___ Records supplied

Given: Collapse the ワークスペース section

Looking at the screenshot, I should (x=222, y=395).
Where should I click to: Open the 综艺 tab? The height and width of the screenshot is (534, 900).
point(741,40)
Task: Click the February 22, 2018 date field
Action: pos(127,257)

______

## Required work
The data above is to be restated line for line, word for word.

## Exercise result
Given: Collapse the ワークスペース section

Looking at the screenshot, I should (x=222, y=395).
Where should I click to: Open the 综艺 tab? The height and width of the screenshot is (534, 900).
point(741,40)
Task: Click the February 22, 2018 date field
Action: pos(127,257)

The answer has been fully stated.